Greek borrowing costs shot up on Tuesday as markets became increasingly worried that a European bailout plan would prove insufficient to contain the country’s debt crisis.
A Finance Ministry official and a senior government official denied reports that Athens was seeking to revise a deal hammered out last month which would provide Greece with bilateral loans from eurozone countries and the International Monetary Fund to avoid default.
But the market jitters sent borrowing costs sharply higher, with the interest rate gap, or spread, between Greek 10-year bonds and equivalent German issues surging to 406 basis points, or 4.06 percentage points Tuesday afternoon from about 3.40 points on Tuesday morning. The spreads narrowed in late afternoon to 3.84 points.
German bonds are considered a benchmark of safety, and the widening spread means that investors are demanding higher and higher interest rates in return for holding Greek debt they see as carrying a greater risk of default. The government has been able to borrow money by selling bonds but has said it cannot go on paying high interest rates.
The Greek officials, who spoke on condition of anonymity in line with policy, denied reports that Athens was seeking to avoid IMF participation in the deal. Greece respected the March 25 agreement, the officials said.
“Today’s 60 basis points surge in Greek government bond yields underlines yet again the continued precariousness of the troubled economy’s position,” said Jonathan Loynes, chief European economist at Capital Economics.
Mr. Loynes said that although the spike in bond yields appeared to have been triggered by the reports that were later denied, “yields had been creeping higher again over the last week anyway, suggesting that markets were far from convinced that the package spelt an end to Greece’s troubles.”
A bailout agreement with eurozone leaders on financial assistance has so far failed to convince markets that Athens is on the road to recovery.
A lack of detail on the bailout plan, looming debt repayment deadlines, and modest demand for euro5 billion worth of seven-year bonds sold on March 29 have maintained market uncertainty. The plan offers loans from eurozone governments and the IMF, but only if all 16 euro countries agree - including Germany, which has steadfastly opposed bailing out Greece. The loans would come only if Greece could not borrow from any other source and did not make any money immediately available.
On Wednesday, inspectors from the IMF are due in Athens to review progress in government austerity cuts. Greece has promised draconian fiscal reforms to reduce debt but remains under pressure from high borrowing costs.
The two delegations from the IMF are expected to stay for about two weeks and will meet this week with Finance Minister George Papaconstantinou, Finance Ministry officials said. They will also review an overhaul of Greece’s tax system.
Shares on the Athens Stock Exchange also suffered, with the general index down 2.8 percent at 2,035.94 in late afternoon trading.

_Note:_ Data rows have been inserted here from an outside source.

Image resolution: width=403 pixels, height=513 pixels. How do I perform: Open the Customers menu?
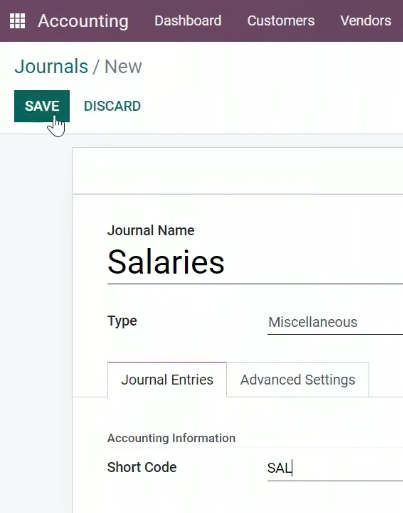281,21
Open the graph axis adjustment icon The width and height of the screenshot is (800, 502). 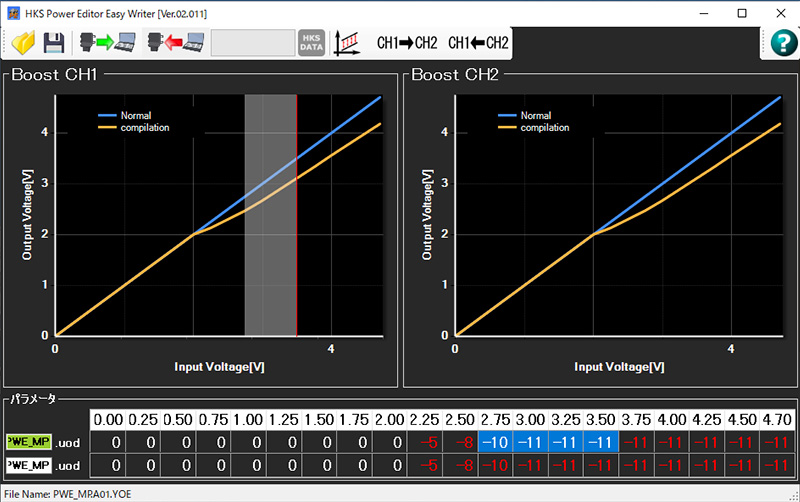347,43
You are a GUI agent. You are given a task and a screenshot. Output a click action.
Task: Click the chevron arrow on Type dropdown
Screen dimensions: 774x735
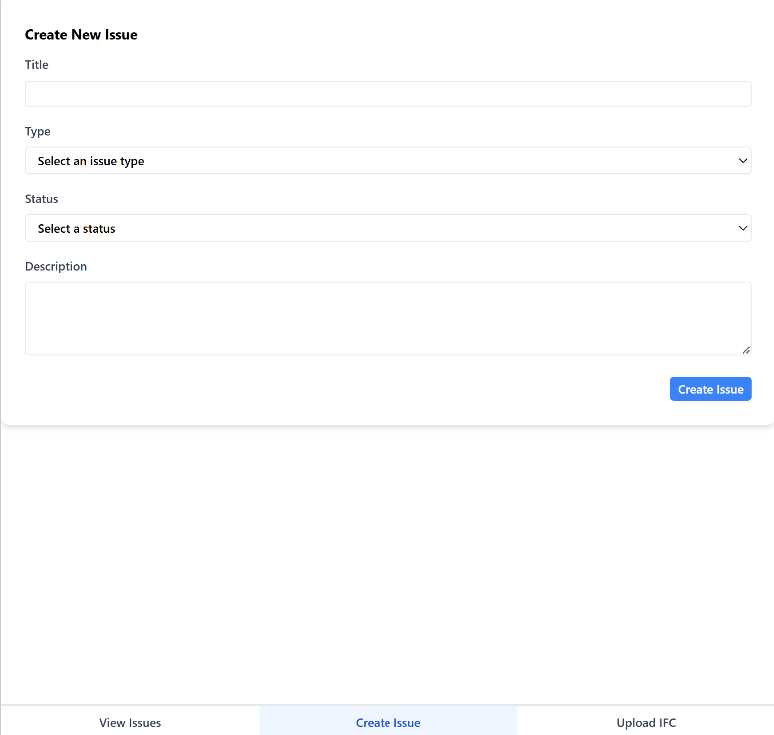pyautogui.click(x=742, y=161)
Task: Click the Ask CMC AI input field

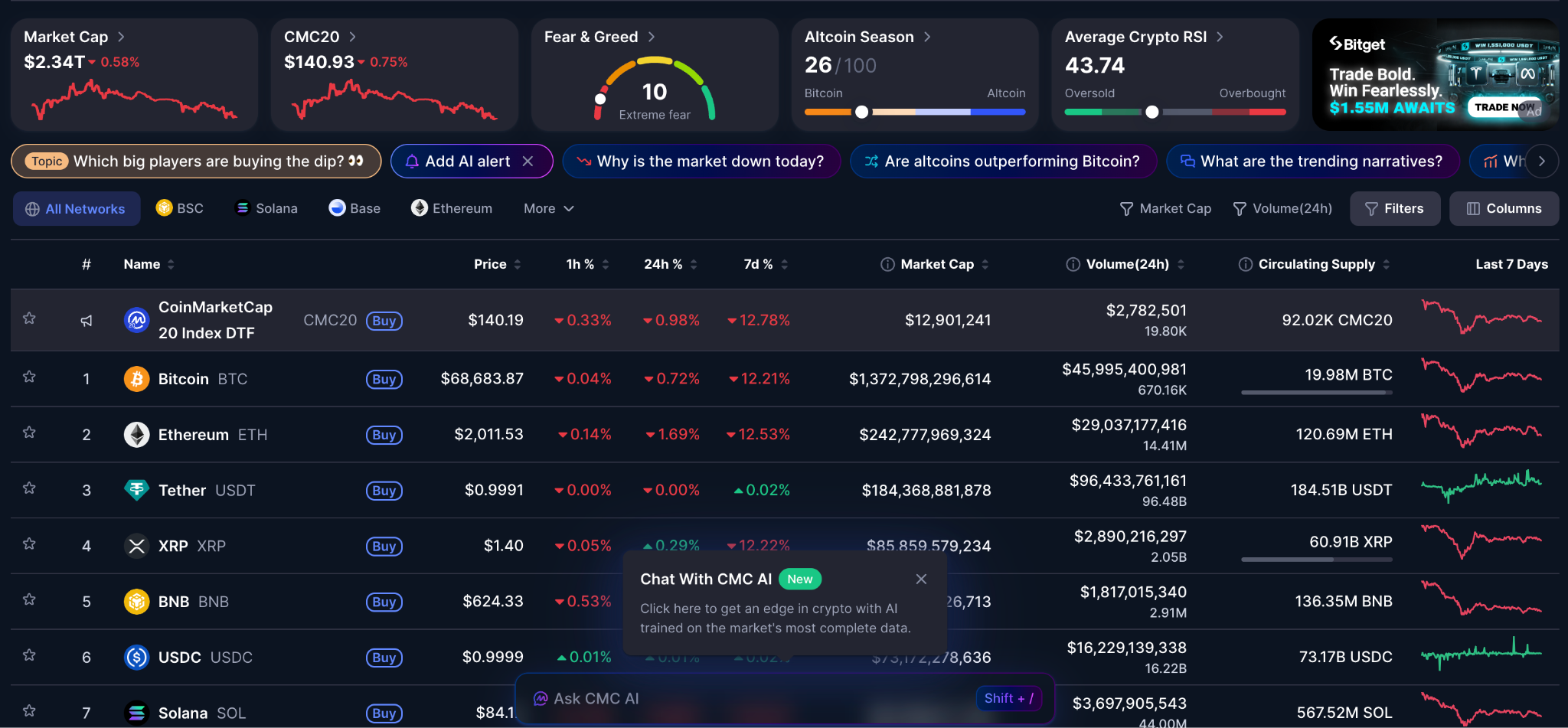Action: [766, 698]
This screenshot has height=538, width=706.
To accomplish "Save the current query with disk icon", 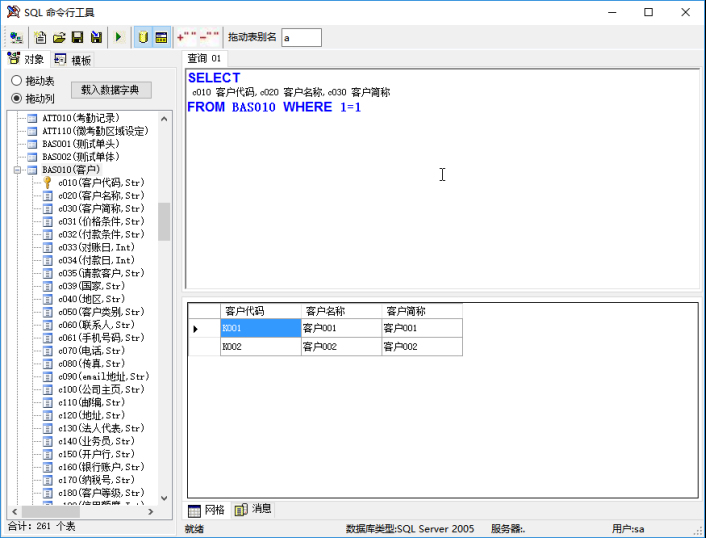I will [77, 37].
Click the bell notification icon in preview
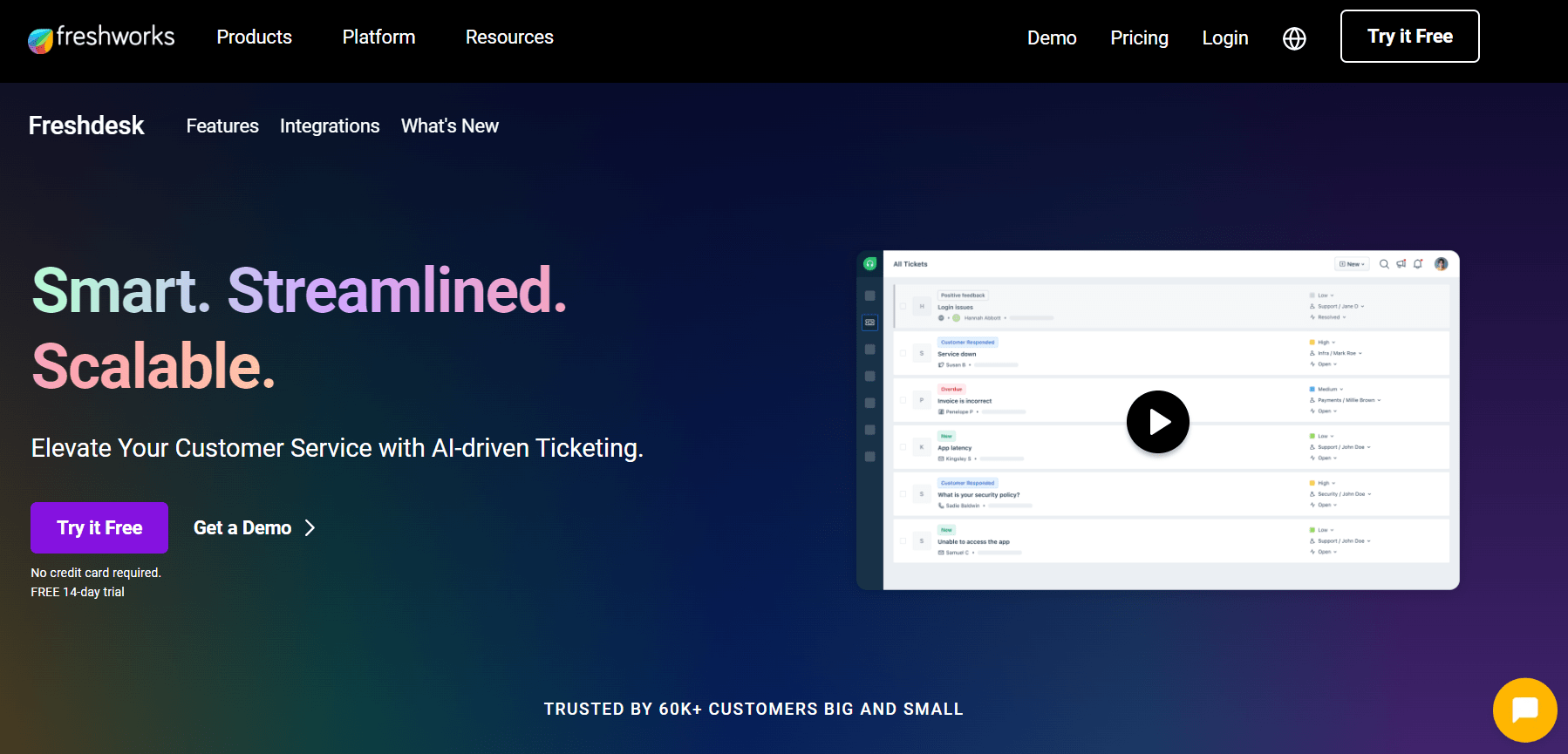 pyautogui.click(x=1418, y=264)
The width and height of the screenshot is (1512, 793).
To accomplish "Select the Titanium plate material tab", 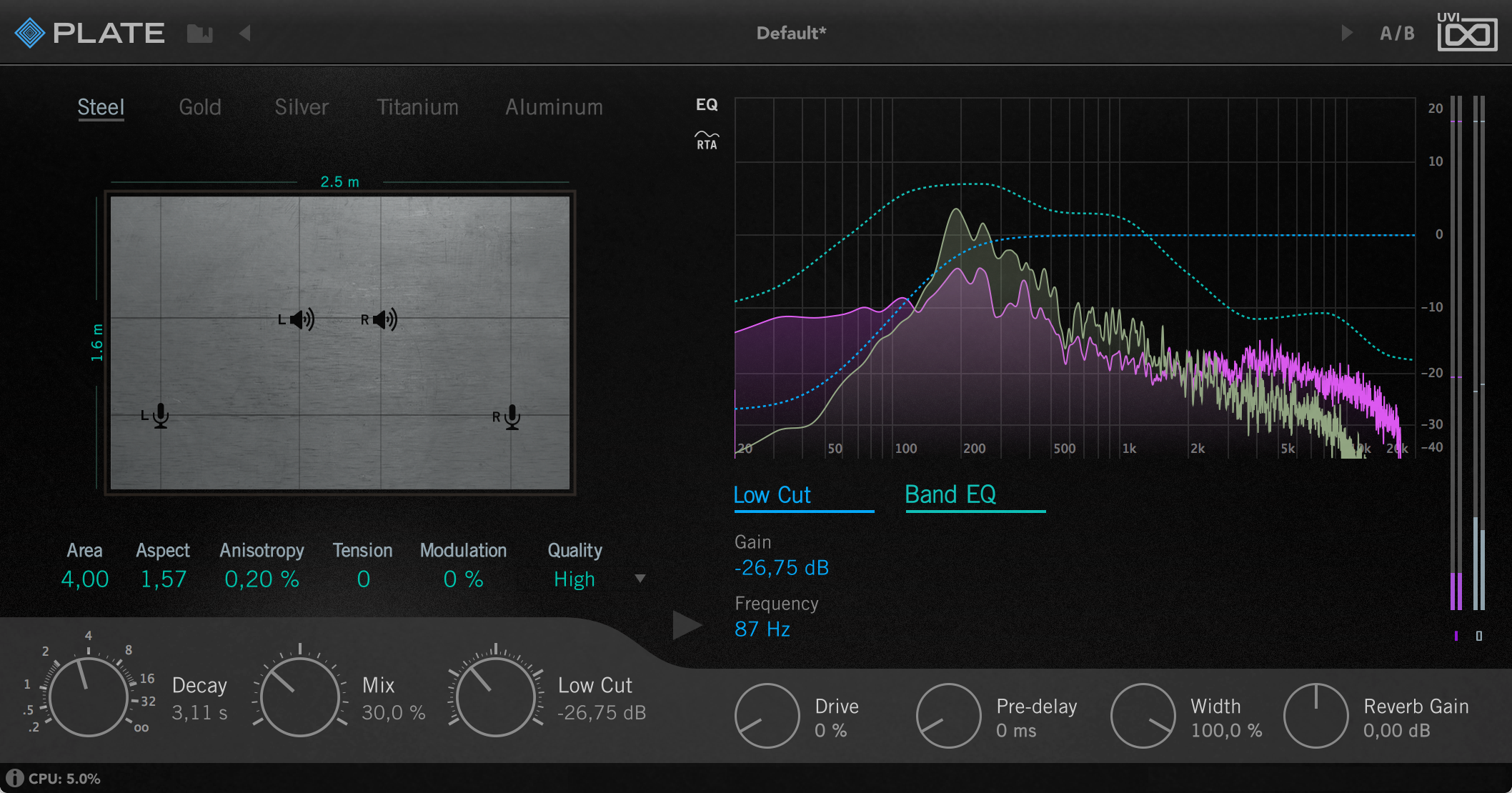I will [x=417, y=106].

Greece must borrow euro54 billion ($72 billion) this year, but has so far raised less than half of that amount on the international markets. It needs to roll over some euro20 billion ($27 billion) in debt in April and May.
The IMF is helping oversee tough inspections of Greek public finances, along with the European Commission and European Central Bank. The next assessment of Greece’s progress is due in mid-May.